На поле для Испытаний устанавливали ларьки и палатки. Под ногами путались дети. Комитет нерешительно стоял под деревом, изредка поглядывая на розовую фигурку на верху высоченной стремянки.
— Она явилась затемно, — пожаловалась Летиция подошедшей мамане. — Сказала, что всю ночь шила флажки.
— Ты про кексы расскажи, — угрюмо посоветовала кума Бивис.
— Эсме испекла кексы? — изумилась маманя. — Но она же не умеет стряпать!
Комитет посторонился. Многие дамы внесли свой вклад в продовольственное обеспечение Испытаний — это было и традицией, и своего рода конкурсом. Среди целого моря заботливо прикрытых тарелок, на большом блюде, высилась гора бесформенных лепешек неопределенного цвета. Словно стадо карликовых коров, объевшись изюма, долго маялось животом. Это были пра-кексы, доисторические кексы, увесистые и внушительные. Им не было места среди покрытых глазурью изысканных лакомств.
— Выпечка ей никогда не давалась, — пролепетала маманя. — Кто-нибудь их уже пробовал?
— Ха-ха-ха, — глухо рассмеялась кума Бивис.
— Что, черствые?
— Можно тролля забить до смерти.
— Но она ими так… э-э… гордилась, — вздохнула Летиция. — Да, и еще… варенье.
Банка была большая. Казалось, она наполнена застывшей лавой.
— Цвет… приятный, — оценила маманя. — А варенье кто-нибудь пробовал?
— Мы не можем вытащить ложку, — призналась кума.
— Вот оно что. Что ж, видно… ; — А туда ее пришлось загонять молотком.
— Что она замышляет, госпожа Огг? Она натура слабая и мстительная, — сказала Летиция. — Вы с ней подруги, — Прибавила она тоном не только утвердительным, но и обвиняющим.

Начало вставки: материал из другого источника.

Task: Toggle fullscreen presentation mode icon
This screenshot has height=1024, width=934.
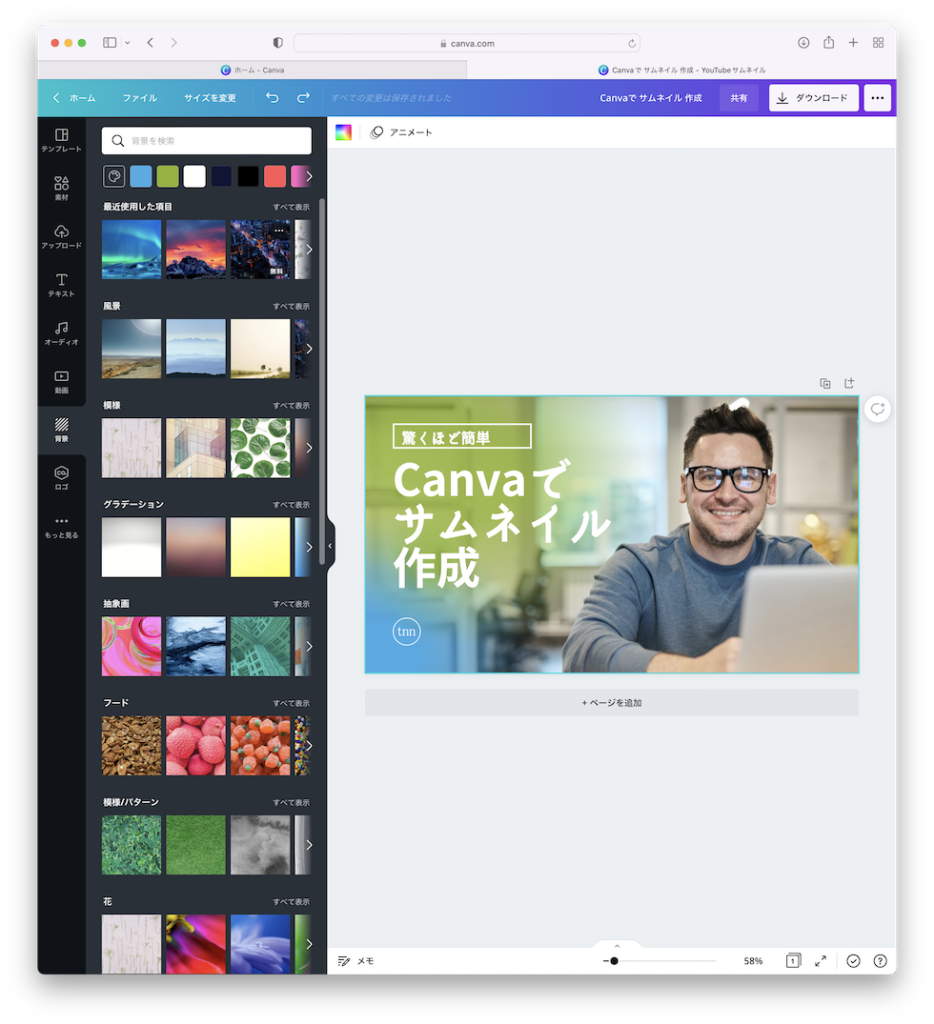Action: click(820, 961)
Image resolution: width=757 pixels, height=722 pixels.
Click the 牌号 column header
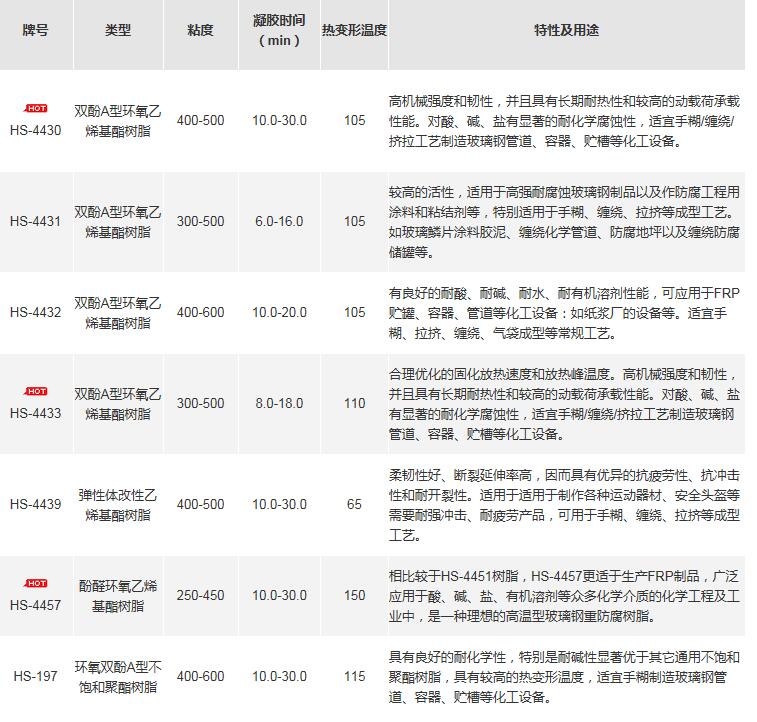pyautogui.click(x=36, y=30)
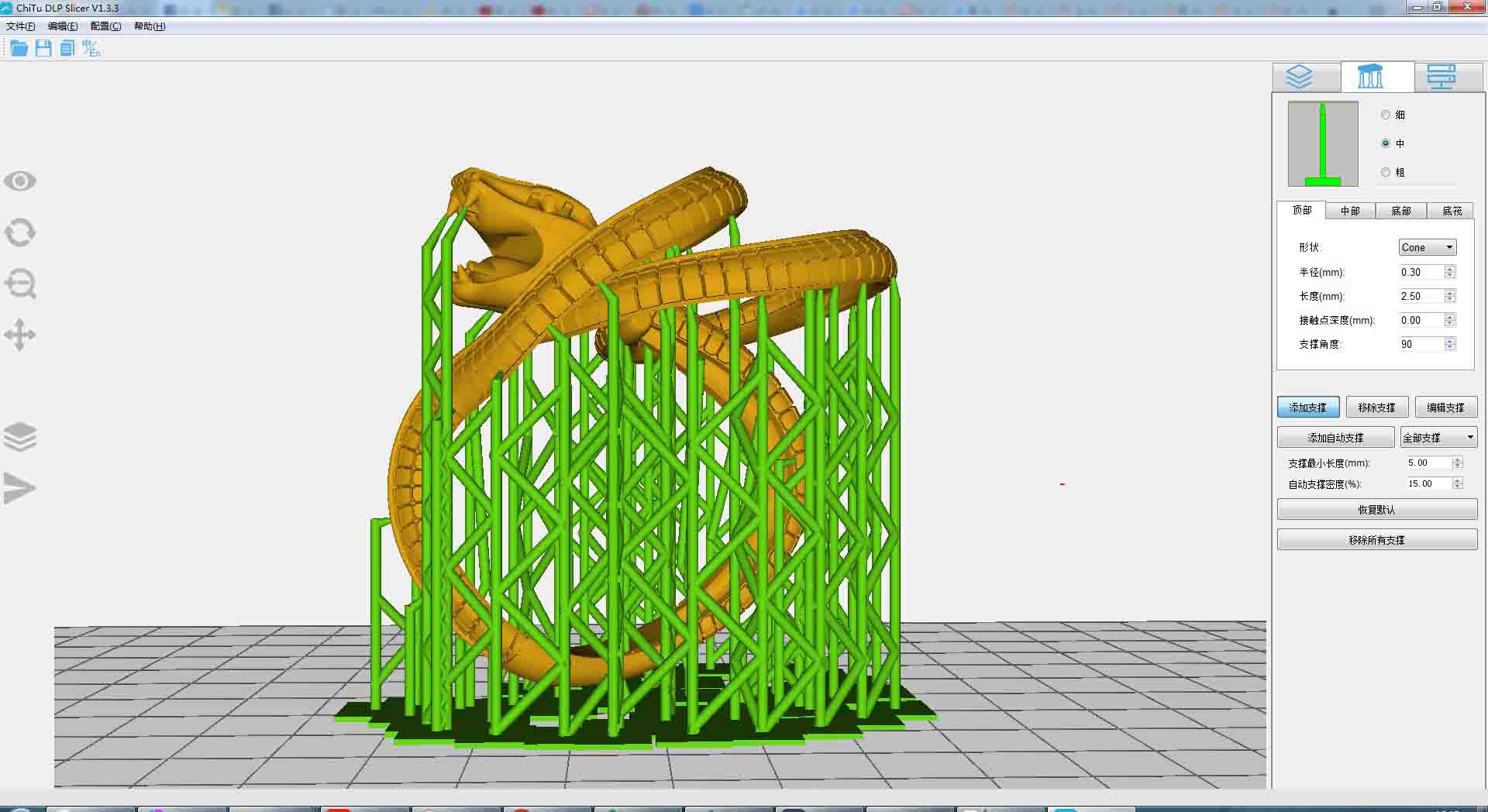Image resolution: width=1488 pixels, height=812 pixels.
Task: Toggle the eye view icon
Action: (20, 181)
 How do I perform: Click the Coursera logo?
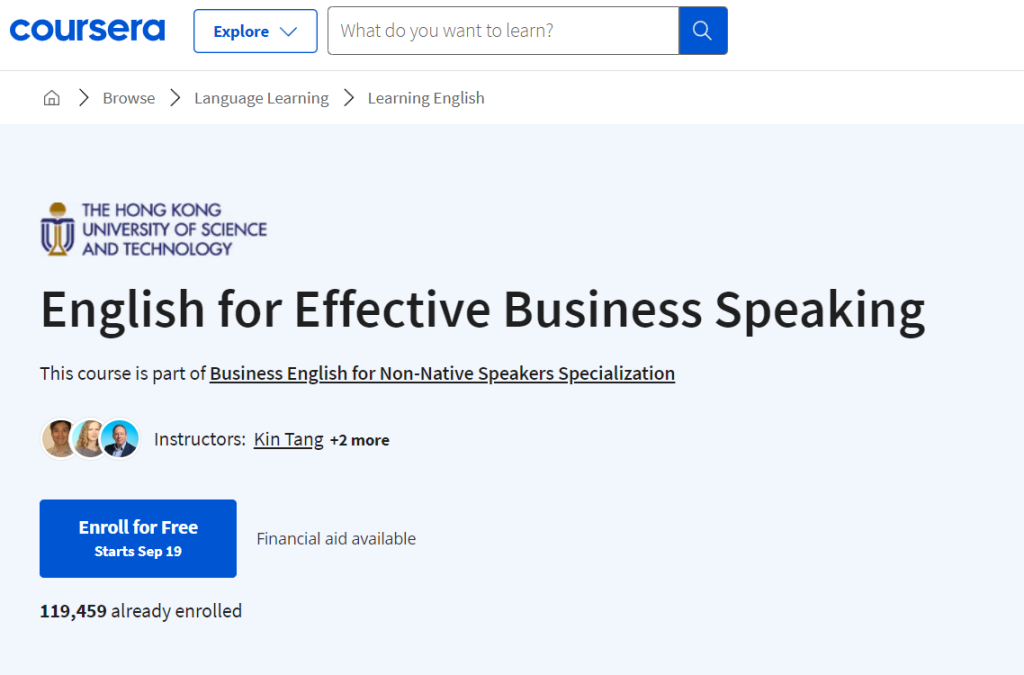point(87,30)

— Уж и не знаю, что у нее на уме, госпожа Мак-Рица.
— Я полагала, она оставит нас в покое.
— Она сказала, что хочет помочь нам и ободрить молодежь.

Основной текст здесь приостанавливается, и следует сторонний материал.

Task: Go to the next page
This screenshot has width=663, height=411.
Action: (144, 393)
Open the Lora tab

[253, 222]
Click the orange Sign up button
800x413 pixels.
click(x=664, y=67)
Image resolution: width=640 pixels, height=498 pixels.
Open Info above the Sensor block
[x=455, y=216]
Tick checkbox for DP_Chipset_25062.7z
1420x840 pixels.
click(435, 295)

— Она что-то замышляет, — угрюмо повторила Летиция. — Эти кексы имеют целью подрыв моего авторитета.
— Да что вы, Эсме всегда так стряпает, — утешила ее маманя. — Нет у нее таланта к готовке, и все тут. Вашего авторитета, говорите?
— С флажками она почти закончила, — доложила кума Бивис. — И теперь ищет новое занятие.
— Что ж… пожалуй, поручим ей «Счастливое уженье». Маманя непонимающе воззрилась на Летицию.
— Это тот огромный чан с отрубями, где ребятишки шарят наудачу, чего вынется?
— Да.
— Вы хотите доверить это бабане Громс-Хмурри?
— Да.
— Чувство юмора у нее не совсем обычное, предупреждаю.
— Доброе всем утро!
Это был голос бабани Громс-Хмурри, знакомый мамане чуть не с рождения. Но в нем опять звучали непривычные нотки. Любезные и дружелюбные нотки.
— А мы тут гадали, не поручить ли вам чан, барышня Громс-Хмурри.
Маманя вздрогнула и сжалась. Но бабаня сказала только:
— С радостью, госпожа Мак-Рица. Очень уж хочется поглядеть на их мордашки, когда они выудят подарочки.
И мне, подумала маманя.
Когда комитет торопливо удалился, она бочком подобралась к подруге.
— Зачем это тебе?
— О чем ты говоришь. Гита, я тебя не понимаю.
— Я видела, как ты взглядом усмиряла жутких тварей, Эсме. Один раз ты при мне поймала единорога! Что ты задумала?
— Все равно не понимаю, о чем ты. Гита.
— Ты злишься, потому что они не хотели пускать тебя на Испытания, и замышляешь страшную месть?